Page MenuHomePhabricator

Possible deadlock in the elastic cache used by the ltr plugin
Closed, ResolvedPublic

Description

I was tracking this directly on github but after further investigations it looks like we are at risk regarding this issue.
(ref https://github.com/o19s/elasticsearch-learning-to-rank/issues/153)
Adding a reference to phab so that we can discuss the priority of this task in regard to the risk.
In light of the analysis posted on github I see no other reasons except pure chance that we do not enter this deadlock on our production cluster. elastic 5.5.3 is affected but since we are running 5.5.2 we're only hit by a minor bug where expired entries are not evicted in time.
Running an elastic version affected by this bug (5.5.3+) could be catastrophic since all search threads will stop responding leading to all services using the _search endpoints on the cluster to be blocked (Cirrus, translation search, Phab and possibly others).

Event Timeline

Restricted Application added a subscriber: Aklapper. · View Herald Transcript

Digging further we are not affected because we are running 5.5.2 and the code involved in the deadlock was backported to 5.5.3.
5.5.2 still suffers from a cache bug but not a deadlock.
(ref https://github.com/elastic/elasticsearch/pull/26516)
This issue is not as urgent as I originally thought but should be considered as a blocker for any upgrade to a newer versions of elasticsearch.

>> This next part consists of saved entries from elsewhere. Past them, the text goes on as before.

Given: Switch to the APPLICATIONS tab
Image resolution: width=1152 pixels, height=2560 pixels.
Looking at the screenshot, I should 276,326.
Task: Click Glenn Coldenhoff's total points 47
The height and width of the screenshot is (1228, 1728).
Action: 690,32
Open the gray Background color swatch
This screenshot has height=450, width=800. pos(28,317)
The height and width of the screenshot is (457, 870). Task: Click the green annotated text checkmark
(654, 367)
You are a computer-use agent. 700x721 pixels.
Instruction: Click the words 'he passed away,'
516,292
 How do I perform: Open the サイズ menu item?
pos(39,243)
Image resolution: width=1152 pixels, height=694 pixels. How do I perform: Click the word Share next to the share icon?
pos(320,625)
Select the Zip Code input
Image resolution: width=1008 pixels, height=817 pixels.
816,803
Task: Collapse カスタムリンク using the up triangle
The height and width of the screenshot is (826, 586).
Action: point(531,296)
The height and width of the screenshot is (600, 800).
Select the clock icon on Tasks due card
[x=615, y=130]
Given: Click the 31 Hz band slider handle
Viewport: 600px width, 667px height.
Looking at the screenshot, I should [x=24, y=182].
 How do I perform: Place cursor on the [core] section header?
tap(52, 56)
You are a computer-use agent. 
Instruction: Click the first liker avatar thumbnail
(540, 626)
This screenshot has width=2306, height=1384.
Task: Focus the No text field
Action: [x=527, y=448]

Upstream opened a bug: https://github.com/elastic/elasticsearch/issues/30428 which has a pull request now attached, and the bug is tagged to be backported to 5.6.x. Proabably we will skip 5.6 and go straight to 6.x which will be backported as well.

EBjune claimed this task.
EBjune triaged this task as Medium priority.
EBjune subscribed.

Resolved for our purposes in search, probably should add some documentation to plugin.

Vvjjkkii renamed this task from Possible deadlock in the elastic cache used by the ltr plugin to 2hdaaaaaaa.Jul 1 2018, 1:11 AM
Vvjjkkii reopened this task as Open.
Vvjjkkii removed EBjune as the assignee of this task.
Vvjjkkii raised the priority of this task from Medium to High.
Vvjjkkii updated the task description. (Show Details)
Vvjjkkii removed a subscriber: Aklapper.
CommunityTechBot renamed this task from 2hdaaaaaaa to Possible deadlock in the elastic cache used by the ltr plugin.Jul 2 2018, 3:20 PM
CommunityTechBot closed this task as Resolved.
CommunityTechBot assigned this task to EBjune.
CommunityTechBot lowered the priority of this task from High to Medium.
CommunityTechBot updated the task description. (Show Details)
CommunityTechBot added a subscriber: Aklapper.